» AUFGABEN:
[1] Warum werden die weissen Spiralen laut dem Auszug über Bleiweiss gewaschen? Antworte in ein bis drei Sätzen.
[2] Ändere in den Datenzeilen den Abschnitt, der mit der Zeile beginnt, die „Screen dimensions: 1610x1624“ enthält, und mit der Zeile endet, die „[x=121, y=202]“ enthält. Setze dort „Create Contact“ an die Stelle von „Create Deal“ und gib nur diesen Abschnitt sonst unverändert wieder.

» QUELLAUSZUG:
╔══
Im Lucca-Manuskript aus dem 8. Jh. wird ein nützliches Topfverfahren zur Herstellung von kleineren Mengen Bleiweiss beschrieben: Ein leicht konischer, etwa 30 cm hoher, innen nur bis zur Hälfte glasierter Tontopf mit einem oberen Durchmesser von etwa 20 cm wird bis zur Glasurgrenze mit Weinessig gefüllt. Darüber werden zu Spiralen geformte Bleistreifen gehängt und etwa 6 Monate zugedeckt in einer mit Pferdemist und Obstresten gefüllten Grube gelagert. Nachdem alles metallene Blei zu basisch kohlensaurem Blei zerfallen ist, werden die nun weissen Spiralen zur Beseitigung aller Säurerückstände gewaschen, trocknen gelassen und anschliessend gepulvert.
╚══
» DATENZEILEN:
╔══
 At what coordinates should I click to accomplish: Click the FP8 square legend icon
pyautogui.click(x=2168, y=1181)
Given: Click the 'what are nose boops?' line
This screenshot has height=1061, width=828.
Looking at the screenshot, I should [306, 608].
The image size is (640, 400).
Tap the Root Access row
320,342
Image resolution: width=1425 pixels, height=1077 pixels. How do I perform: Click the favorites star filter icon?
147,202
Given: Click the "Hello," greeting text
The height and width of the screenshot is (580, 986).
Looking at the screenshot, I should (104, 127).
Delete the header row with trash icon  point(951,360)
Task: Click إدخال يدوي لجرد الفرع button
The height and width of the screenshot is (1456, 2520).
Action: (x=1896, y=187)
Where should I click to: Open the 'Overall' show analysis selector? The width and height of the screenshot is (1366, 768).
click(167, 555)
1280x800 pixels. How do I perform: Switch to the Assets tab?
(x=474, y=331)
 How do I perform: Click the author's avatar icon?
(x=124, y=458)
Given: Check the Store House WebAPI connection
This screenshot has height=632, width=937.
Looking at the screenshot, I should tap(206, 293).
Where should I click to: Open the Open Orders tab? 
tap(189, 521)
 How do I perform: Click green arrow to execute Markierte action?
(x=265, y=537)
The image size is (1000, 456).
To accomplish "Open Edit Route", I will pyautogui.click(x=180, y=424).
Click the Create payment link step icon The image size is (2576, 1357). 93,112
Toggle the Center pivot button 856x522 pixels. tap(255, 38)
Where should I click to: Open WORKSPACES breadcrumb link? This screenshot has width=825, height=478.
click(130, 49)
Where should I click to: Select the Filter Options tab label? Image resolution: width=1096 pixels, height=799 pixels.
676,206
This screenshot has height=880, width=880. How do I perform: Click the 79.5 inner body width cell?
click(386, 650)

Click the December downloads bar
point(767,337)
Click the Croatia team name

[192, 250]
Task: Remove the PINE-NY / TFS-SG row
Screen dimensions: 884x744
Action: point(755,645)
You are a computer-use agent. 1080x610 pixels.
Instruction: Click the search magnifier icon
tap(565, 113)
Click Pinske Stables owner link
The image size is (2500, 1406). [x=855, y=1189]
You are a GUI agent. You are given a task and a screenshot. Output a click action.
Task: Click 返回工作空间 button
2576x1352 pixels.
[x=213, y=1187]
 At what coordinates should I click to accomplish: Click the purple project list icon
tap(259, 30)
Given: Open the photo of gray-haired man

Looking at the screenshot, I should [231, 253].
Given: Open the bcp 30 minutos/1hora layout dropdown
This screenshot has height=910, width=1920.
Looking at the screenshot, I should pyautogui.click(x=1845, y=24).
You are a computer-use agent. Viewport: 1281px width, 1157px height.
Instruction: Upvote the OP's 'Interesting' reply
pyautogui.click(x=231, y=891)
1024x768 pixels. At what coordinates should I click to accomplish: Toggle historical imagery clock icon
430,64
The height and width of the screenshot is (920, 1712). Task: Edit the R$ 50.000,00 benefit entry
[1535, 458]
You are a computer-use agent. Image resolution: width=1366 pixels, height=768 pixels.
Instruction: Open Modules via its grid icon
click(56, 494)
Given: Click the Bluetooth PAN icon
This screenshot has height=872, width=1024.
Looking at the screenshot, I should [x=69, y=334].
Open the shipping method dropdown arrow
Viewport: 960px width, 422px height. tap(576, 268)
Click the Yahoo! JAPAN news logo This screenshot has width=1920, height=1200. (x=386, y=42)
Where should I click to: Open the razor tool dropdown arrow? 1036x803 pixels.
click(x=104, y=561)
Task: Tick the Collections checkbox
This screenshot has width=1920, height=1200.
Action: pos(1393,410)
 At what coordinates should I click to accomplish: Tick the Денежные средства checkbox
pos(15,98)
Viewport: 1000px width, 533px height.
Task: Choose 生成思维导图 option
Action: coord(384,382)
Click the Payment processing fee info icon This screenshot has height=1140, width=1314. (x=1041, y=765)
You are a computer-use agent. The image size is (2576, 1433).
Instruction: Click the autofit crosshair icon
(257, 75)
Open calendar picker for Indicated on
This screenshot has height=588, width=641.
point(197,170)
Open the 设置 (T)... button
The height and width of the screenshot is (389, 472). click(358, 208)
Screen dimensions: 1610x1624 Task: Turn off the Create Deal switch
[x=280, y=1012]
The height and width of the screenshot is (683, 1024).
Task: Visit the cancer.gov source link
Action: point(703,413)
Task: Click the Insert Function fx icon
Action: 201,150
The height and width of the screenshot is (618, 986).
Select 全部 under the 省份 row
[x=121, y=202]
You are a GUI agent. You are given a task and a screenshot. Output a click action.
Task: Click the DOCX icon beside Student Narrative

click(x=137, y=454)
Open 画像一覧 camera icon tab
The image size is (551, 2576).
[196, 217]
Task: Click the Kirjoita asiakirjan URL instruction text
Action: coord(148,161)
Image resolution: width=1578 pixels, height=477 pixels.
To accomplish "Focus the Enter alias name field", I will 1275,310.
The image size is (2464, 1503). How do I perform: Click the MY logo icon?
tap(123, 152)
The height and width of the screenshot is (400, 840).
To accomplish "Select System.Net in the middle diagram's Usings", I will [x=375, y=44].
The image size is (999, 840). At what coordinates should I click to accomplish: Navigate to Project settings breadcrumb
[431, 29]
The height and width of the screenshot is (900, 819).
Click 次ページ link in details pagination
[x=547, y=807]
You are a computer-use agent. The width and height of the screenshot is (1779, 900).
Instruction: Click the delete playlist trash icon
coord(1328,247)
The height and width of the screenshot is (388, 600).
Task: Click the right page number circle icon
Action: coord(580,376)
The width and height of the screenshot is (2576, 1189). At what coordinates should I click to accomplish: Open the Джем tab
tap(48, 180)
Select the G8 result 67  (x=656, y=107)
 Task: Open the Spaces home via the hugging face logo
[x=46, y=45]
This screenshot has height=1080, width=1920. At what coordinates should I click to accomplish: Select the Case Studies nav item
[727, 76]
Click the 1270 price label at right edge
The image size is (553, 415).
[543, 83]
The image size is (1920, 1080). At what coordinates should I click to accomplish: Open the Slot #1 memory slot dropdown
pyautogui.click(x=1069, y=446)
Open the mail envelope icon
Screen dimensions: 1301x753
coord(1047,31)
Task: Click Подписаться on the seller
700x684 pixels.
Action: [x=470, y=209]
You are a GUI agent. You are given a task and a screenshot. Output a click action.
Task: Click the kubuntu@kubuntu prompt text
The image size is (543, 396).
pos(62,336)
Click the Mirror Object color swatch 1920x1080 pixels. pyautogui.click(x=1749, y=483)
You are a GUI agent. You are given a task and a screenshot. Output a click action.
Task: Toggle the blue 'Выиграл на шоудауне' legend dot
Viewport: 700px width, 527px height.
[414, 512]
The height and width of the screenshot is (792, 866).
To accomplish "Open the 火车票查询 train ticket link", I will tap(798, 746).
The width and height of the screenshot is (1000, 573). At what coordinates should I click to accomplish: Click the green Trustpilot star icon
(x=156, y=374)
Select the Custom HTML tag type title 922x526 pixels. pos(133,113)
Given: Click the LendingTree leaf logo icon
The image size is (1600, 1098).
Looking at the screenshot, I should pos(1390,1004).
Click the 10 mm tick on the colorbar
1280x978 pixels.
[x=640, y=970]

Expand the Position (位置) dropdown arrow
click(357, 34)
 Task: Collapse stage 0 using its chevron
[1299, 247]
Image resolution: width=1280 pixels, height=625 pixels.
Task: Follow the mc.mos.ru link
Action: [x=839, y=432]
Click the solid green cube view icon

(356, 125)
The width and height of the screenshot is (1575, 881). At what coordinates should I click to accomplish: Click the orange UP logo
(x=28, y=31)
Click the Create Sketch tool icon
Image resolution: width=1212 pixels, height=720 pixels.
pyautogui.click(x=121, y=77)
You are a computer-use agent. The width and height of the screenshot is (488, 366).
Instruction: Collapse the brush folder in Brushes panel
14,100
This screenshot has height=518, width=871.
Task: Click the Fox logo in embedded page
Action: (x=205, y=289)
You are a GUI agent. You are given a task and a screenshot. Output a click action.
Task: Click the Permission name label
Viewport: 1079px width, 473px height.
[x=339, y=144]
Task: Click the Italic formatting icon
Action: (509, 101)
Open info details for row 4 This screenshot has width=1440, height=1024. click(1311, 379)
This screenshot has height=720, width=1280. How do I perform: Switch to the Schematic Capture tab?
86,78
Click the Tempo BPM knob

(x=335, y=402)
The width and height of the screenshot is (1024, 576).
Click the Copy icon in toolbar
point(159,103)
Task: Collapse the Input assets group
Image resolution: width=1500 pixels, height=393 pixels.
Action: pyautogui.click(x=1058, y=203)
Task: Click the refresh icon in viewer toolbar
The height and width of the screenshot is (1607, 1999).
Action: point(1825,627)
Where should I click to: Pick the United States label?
╚══
» ANTWORTEN JE AUFGABE:
[1] Die weissen Spiralen werden gewaschen, um alle Säurerückstände zu beseitigen. Danach lässt man sie trocknen und pulvert sie.

[2]
Screen dimensions: 1610x1624 Task: Turn off the Create Contact switch
[x=280, y=1012]
The height and width of the screenshot is (683, 1024).
Task: Visit the cancer.gov source link
Action: point(703,413)
Task: Click the Insert Function fx icon
Action: 201,150
The height and width of the screenshot is (618, 986).
Select 全部 under the 省份 row
[x=121, y=202]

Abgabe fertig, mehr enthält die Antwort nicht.